7. The Need for Fundamental Rights Impact Assessments for Implementing High-Risk AI Systems in the Public and Private Sectors
Public sector entities and private entities providing public services are required to conduct a fundamental rights impact assessment before implementing high-risk AI systems.
This assessment concerns risks, oversight measures, stakeholders, and frequency of use.
8. Responsibility along the value chain may change.
If a party other than the supplier modifies the AI system or changes its intended purpose, making it high-risk, it may be considered a supplier and subject to associated obligations.
9. High-risk AI systems
For high-risk AI systems, individuals have the right to an explanation of the system's role in decision-making processes.
This could trigger conflicts with providers protecting trade secrets.
10. Rights of individuals
Individuals have a broad right to report potential violations of the AI law to market surveillance authorities, without the obligation to prove their legitimacy.
11. General Purpose AI (GPAI) models are regulated separately.
GPAI models presenting systemic risks entail additional obligations, such as conducting model assessments and addressing cybersecurity issues.

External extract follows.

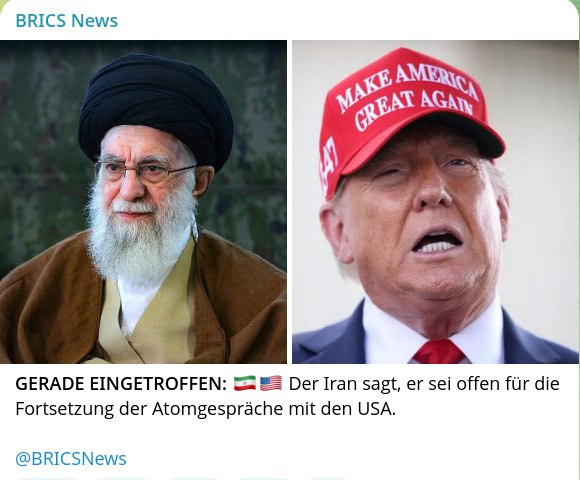
Task: Click the 47 embroidered on cap side
Action: pos(328,166)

12. Transparency and Labeling Obligations for AI Systems and GPAI Models in Human-Machine Interaction and Synthetic Content Generation
Some artificial intelligence systems and GPAI models are subject to special transparency obligations, including systems intended to interact with humans and those generating synthetic content.
In these cases, users must be informed, and labeling the content as artificially generated may be necessary.
13. Governance Structure and Roles in AI Law Enforcement: AI Office, National Authorities, and Market Surveillance Authorities
The AI law is associated with a complex governance structure involving multiple entities, such as the AI Office, competent national authorities, and market surveillance authorities.
These bodies will enforce the rules, review complaints, and impose sanctions.
14. Heavy Penalties for AI Non-Compliance: Fines up to 35 Million Euros or 7% of Global Turnover
The penalties for non-compliance are significant and can reach up to 35 million euros or 7% of the company's annual global turnover. For high-risk AI systems, the penalty can amount to 15 million euros or 3% of turnover.
15. The AI Act and Its Integration with Existing Laws on Intellectual Property, Data Protection, and Cybersecurity
The AI Act will be applied alongside other laws and regulations governing AI, including those related to intellectual property, data protection, contracts, and cybersecurity.
The AI law is expected to be published in mid-2024, with variable compliance timelines.
While the rules on prohibited AI practices will come into effect after six months, most other obligations will take effect after 24 months.
Meanwhile, rules for high-risk AI systems will be introduced after 36 months, while those for high-risk systems used by public authorities will come into force after 48 months.